Typical microbial virulence factors are important in CA-UTI pathomechanism, especially formation of abundant biofilm and urease responsible for increasing urine pH and accompanying precipitation of urinary stones. These features are present in the Pseudomonas aeruginosa, Klebsiella pneumoniae, Morganella morganii, Proteus mirabilis and some Providencia spp. infections. Also some strains of Staphylococcus aureus and coagulase-negative staphylococci [18, 22]. Thus, the dominance of Enterobacterales Gram-negative bacteria [11, 19, 23] in presented study is not a cause for concern.

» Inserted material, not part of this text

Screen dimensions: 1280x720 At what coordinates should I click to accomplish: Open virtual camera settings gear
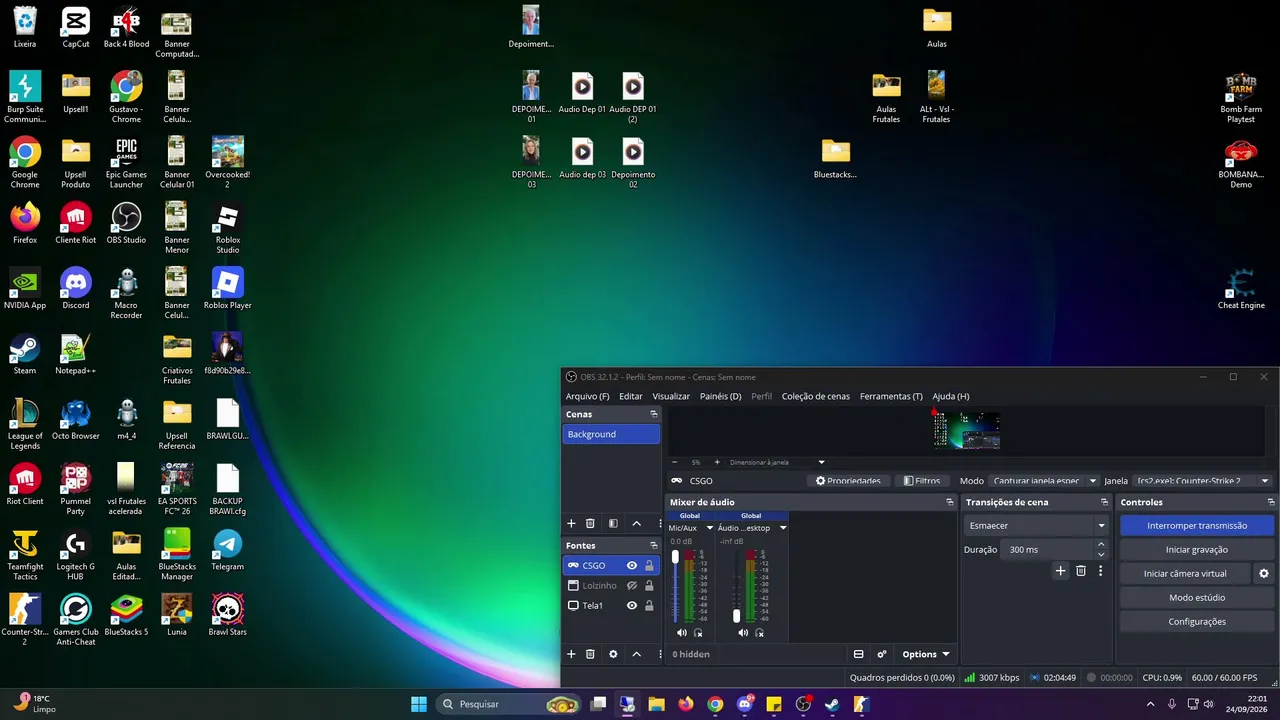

However, the described low drug sensitivity is a big problem. Especially resistance to quinolones and extended spectrum cephalosporins remains a major challenge, because these antibiotics are widely used as first-line therapy in the treatment of UTIs. Particular consideration should be given to penicillins sensitive to beta-lactamases (due to the high proportion of ESBL + strains) and fluoroquinolones, which significantly limits the available therapeutic options. CTX-M ESBLs are becoming more common worldwide, especially CTX-M-15, often associated with the uropathogenic E. coli clone. In addition plasmids, that are often carrying ESBL genes also carry determinants of fluoroquinolone resistance [17]. Therefore, the use of both ciprofloxacin - a drug common in empirical therapy of UTIs, as well as eagerly used empirically in Poland, for bladder infections - trimethoprim / sulfamethoxazole, carry the risk of therapeutic failure.
The matter gets complicated by the high prevalence of MDR strains, especially non-fermenting Acinetobacter baumannii and Klebsiella pneumoniae, which account for about 1/4 of all UTIs [12, 16]. The studied department, unfortunately, represents a very typical ward. According to data from Mazzariol et al. [16] from 2014 in EU / EEA countries the percentage of ESBL (+) K. pneumoniae resistant strains in UTIs was even over 70% (Romania, Grece), and ESBL (+) E. coli over 40% (Bulgaria). In Poland, above ESBL (+) strains constituted 65% of K. pneumoniae strains and 11% of E. coli. In the countries of Northern Europe (Finland, Iceland), the prevalence of this type of resistant strains is significantly lower [16]. Unfortunately, in the studied unit the high prevalence of MDR microorganisms was observed not only in UTIs, but also in surgical site infections: 22.6%, and also mainly concerned the Gram-negative bacilli: Acinetobacter baumannii and Klebsiella pneumoniae [21].
The limitation of our study was retrospective rather than prospective UTI analysis and limited ability to compare our results with various local antibiotic sensitivity patterns in the UTI orthopedic patient population, due to the lack of comparative data – non-SSI infections in patients after orthopedic surgery are poorly described.